Small Colony Variant Selection, Biofilm Induction, and Interspecies Interactions of Ocular Clinical Pseudomonas aeruginosa

Abstract

Pseudomonas aeruginosa, an opportunistic pathogen, is frequently isolated from ocular infections. In this study, antibiotic resistance and biofilm formation ability of ocular isolate, Ps. aeruginosa AV2 is characterized. Ps. aeruginosa AV2 is shown to be a potent multiple drug resistant, biofilm former using the adherence, Congo red binding, and acyl homoserine lactone production assays. The extracellular products of the isolate show strong antimicrobial activity against interspecies ocular isolates Staphylococcus aureus, Micrococcus luteus, Bacillus cereus, and Enterobacter aerogenes. Antimicrobial activity was also found against reference strains S. aureus ATCC 25923 and S. aureus ATCC 33529. The active compounds in the cell-free extract (CFE) were characterized to be stable at 55 °C and pH 7.0 and non-proteinaceous in nature. ATR-FTIR spectroscopy peaks show the presence of amines, phenolic, and lactone groups. In the presence of the CFE, S. aureus, E. coli, and Ps. aeruginosa exhibit approximately twofold induction in biofilm type of growth. While the CFE has no effect on interspecies mature biofilms, it showed induction of intraspecies mature biofilm.
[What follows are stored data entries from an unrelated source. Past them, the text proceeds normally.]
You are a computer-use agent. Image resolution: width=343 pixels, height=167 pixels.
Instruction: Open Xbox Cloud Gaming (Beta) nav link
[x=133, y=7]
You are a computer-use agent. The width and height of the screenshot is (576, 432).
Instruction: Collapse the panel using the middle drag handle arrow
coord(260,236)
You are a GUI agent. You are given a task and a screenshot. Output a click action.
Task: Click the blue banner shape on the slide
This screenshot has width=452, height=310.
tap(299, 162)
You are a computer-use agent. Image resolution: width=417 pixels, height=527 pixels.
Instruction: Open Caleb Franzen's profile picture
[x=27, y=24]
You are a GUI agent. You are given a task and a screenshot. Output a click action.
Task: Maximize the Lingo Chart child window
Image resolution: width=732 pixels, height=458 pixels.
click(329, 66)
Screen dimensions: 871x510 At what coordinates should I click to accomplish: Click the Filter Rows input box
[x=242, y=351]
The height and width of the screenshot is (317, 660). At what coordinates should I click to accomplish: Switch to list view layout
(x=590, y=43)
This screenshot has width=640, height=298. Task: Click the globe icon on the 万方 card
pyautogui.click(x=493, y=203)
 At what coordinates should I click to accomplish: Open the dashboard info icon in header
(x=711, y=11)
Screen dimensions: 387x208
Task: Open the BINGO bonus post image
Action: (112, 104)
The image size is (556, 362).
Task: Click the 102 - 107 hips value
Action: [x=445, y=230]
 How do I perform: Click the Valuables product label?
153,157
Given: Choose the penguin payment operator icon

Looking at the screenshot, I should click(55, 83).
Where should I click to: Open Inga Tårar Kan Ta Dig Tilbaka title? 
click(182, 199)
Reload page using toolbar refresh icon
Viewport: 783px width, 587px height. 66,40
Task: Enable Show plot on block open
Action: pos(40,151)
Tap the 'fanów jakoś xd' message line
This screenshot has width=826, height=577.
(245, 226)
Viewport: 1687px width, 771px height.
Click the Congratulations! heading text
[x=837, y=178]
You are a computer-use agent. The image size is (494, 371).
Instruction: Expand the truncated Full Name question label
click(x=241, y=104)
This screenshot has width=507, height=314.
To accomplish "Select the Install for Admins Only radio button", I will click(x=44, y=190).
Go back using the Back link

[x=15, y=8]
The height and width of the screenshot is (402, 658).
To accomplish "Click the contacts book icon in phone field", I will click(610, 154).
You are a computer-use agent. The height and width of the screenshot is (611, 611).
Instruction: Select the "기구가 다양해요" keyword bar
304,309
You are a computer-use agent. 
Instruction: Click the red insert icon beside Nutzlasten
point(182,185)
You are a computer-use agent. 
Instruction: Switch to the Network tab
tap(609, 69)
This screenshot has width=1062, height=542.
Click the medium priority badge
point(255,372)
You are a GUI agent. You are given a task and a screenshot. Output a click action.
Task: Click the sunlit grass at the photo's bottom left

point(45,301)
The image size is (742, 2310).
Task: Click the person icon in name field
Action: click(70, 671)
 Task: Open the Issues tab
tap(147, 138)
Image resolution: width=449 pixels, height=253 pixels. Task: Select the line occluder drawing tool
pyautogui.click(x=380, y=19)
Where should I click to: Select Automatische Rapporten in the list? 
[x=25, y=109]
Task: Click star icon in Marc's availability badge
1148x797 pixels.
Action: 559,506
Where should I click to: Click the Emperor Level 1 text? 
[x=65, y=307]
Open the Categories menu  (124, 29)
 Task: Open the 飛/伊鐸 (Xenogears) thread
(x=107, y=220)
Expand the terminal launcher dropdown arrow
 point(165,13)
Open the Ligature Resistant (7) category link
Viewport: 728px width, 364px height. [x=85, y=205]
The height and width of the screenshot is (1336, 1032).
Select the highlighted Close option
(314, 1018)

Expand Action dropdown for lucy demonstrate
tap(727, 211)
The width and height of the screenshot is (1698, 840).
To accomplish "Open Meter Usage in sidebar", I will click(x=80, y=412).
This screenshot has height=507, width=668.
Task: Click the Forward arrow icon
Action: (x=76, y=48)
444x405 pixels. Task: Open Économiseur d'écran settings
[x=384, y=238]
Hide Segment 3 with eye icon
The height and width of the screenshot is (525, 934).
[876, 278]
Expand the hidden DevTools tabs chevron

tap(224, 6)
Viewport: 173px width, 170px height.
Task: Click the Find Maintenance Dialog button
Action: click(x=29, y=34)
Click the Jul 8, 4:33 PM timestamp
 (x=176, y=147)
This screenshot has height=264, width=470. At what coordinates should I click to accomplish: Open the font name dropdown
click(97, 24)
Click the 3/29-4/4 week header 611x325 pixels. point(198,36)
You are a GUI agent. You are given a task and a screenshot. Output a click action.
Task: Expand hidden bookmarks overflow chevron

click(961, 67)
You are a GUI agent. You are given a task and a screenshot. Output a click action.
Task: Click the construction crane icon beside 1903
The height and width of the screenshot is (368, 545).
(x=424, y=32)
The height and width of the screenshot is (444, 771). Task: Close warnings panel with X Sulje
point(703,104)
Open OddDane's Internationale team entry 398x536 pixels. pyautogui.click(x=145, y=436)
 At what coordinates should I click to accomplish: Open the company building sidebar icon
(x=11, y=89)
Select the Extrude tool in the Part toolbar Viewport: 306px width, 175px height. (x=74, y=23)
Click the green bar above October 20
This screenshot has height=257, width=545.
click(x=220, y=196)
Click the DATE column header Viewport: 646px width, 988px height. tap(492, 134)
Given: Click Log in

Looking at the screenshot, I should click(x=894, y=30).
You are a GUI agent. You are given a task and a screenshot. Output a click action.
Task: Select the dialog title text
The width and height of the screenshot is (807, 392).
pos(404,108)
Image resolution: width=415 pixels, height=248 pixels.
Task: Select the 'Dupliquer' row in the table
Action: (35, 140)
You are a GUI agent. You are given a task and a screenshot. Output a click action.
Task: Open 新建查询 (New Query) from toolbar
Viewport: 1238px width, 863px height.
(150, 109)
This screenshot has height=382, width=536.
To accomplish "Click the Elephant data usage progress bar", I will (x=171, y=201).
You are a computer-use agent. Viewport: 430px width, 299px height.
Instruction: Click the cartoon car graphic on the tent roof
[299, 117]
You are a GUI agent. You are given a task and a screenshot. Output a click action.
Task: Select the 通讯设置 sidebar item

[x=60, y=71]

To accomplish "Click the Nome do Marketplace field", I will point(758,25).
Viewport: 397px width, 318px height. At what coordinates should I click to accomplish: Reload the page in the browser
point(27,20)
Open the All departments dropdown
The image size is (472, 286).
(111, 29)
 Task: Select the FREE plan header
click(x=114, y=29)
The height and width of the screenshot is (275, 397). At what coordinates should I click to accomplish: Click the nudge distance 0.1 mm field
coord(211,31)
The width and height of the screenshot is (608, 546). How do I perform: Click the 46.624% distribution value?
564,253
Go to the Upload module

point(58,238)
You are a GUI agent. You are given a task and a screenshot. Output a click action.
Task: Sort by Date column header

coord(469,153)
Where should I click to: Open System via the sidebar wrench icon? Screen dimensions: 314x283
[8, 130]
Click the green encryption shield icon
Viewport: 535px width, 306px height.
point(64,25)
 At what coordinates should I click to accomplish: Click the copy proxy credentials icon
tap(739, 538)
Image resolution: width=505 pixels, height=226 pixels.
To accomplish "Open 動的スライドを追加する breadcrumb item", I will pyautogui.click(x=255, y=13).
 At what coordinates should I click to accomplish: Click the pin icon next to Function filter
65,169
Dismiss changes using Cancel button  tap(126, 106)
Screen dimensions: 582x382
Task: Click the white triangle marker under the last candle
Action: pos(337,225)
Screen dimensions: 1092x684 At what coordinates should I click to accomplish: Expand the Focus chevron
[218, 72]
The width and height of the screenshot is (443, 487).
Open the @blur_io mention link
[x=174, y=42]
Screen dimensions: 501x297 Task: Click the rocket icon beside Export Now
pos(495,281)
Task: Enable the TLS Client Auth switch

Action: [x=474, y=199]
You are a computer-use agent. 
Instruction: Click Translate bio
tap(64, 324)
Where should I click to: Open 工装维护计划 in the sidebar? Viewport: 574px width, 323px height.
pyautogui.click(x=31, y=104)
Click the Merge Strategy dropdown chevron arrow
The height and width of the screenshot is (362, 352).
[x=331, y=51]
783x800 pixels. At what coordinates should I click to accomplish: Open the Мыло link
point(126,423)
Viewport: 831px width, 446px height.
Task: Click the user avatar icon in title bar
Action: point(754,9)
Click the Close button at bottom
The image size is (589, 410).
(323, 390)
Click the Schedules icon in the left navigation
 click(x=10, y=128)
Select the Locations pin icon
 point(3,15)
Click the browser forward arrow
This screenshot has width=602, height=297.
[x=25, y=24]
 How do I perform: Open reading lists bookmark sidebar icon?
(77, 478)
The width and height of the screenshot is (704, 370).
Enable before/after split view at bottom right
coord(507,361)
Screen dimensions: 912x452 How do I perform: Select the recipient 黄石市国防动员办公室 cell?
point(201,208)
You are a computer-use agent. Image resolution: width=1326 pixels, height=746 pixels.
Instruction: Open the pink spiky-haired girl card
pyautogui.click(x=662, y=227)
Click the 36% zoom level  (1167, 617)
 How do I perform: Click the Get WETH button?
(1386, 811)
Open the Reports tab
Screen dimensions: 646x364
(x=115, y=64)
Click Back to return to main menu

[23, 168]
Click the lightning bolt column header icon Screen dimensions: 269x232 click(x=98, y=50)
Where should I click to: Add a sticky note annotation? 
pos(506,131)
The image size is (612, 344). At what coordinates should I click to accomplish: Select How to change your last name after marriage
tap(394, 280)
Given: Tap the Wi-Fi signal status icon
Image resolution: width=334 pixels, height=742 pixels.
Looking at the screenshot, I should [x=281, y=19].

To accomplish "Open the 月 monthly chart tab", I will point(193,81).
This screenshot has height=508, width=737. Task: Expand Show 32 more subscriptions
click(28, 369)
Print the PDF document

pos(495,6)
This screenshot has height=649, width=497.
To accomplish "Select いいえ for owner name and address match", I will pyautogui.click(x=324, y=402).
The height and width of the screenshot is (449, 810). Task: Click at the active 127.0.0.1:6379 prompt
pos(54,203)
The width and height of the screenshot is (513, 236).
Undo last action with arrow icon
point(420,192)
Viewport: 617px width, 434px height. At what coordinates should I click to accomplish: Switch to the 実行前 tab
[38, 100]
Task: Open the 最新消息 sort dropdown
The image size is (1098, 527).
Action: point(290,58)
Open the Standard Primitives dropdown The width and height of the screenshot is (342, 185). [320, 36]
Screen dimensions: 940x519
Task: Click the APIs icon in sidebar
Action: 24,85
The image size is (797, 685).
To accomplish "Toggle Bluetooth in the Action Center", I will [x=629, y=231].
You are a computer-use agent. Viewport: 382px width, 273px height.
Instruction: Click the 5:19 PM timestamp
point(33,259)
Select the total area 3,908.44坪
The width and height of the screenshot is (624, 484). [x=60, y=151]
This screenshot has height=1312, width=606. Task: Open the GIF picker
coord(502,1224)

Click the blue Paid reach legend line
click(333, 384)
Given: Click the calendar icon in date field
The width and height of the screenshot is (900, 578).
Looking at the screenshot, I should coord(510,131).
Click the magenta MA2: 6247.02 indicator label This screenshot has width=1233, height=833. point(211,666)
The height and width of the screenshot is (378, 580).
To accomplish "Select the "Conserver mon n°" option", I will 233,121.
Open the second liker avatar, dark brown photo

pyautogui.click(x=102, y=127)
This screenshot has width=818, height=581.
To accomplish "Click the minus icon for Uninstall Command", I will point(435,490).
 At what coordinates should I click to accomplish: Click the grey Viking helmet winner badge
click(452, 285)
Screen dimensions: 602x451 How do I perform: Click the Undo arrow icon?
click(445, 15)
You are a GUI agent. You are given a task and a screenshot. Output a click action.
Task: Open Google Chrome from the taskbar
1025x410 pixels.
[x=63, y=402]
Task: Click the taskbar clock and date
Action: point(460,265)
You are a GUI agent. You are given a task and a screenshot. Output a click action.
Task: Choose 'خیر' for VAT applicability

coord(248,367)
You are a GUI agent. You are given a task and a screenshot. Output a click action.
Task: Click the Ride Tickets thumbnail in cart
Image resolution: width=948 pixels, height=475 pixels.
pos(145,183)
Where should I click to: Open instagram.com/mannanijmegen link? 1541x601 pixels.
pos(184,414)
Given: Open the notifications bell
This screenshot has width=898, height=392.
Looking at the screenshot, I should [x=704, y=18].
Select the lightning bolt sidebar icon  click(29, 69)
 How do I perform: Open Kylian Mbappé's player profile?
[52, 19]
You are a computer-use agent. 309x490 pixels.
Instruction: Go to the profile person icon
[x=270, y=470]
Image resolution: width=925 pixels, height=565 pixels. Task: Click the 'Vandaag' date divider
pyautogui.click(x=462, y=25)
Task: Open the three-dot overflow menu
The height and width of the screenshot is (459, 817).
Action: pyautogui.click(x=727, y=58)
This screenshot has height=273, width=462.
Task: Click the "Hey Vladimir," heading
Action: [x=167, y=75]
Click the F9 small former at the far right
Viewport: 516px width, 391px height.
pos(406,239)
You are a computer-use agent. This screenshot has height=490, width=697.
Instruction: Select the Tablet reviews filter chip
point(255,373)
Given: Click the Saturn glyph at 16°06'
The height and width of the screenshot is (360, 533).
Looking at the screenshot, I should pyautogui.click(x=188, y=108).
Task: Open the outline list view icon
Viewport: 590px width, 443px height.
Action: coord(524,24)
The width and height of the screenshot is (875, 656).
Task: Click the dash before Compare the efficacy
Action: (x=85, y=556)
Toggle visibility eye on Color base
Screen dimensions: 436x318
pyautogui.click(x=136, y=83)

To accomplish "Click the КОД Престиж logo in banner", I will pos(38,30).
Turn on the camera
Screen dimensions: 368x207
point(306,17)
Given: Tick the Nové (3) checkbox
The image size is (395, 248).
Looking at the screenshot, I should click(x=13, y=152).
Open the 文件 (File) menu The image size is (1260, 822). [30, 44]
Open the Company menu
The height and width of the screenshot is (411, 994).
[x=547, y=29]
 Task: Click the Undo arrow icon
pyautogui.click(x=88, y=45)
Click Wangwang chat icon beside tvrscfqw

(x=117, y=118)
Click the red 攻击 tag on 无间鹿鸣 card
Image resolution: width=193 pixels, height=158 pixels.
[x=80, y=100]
The results suggest that although Ps. aeruginosa secondary metabolites may be characterized as possessing antimicrobial activity, they may in fact increase intra- and interspecies cells to adhere to substrates and form biofilms. Inter-/intraspecies microbial infections are common in the eye. Hence, polymicrobial interactions at infectious site may lead to development of microbial populations such as biofilms that are refractory to antimicrobial treatments.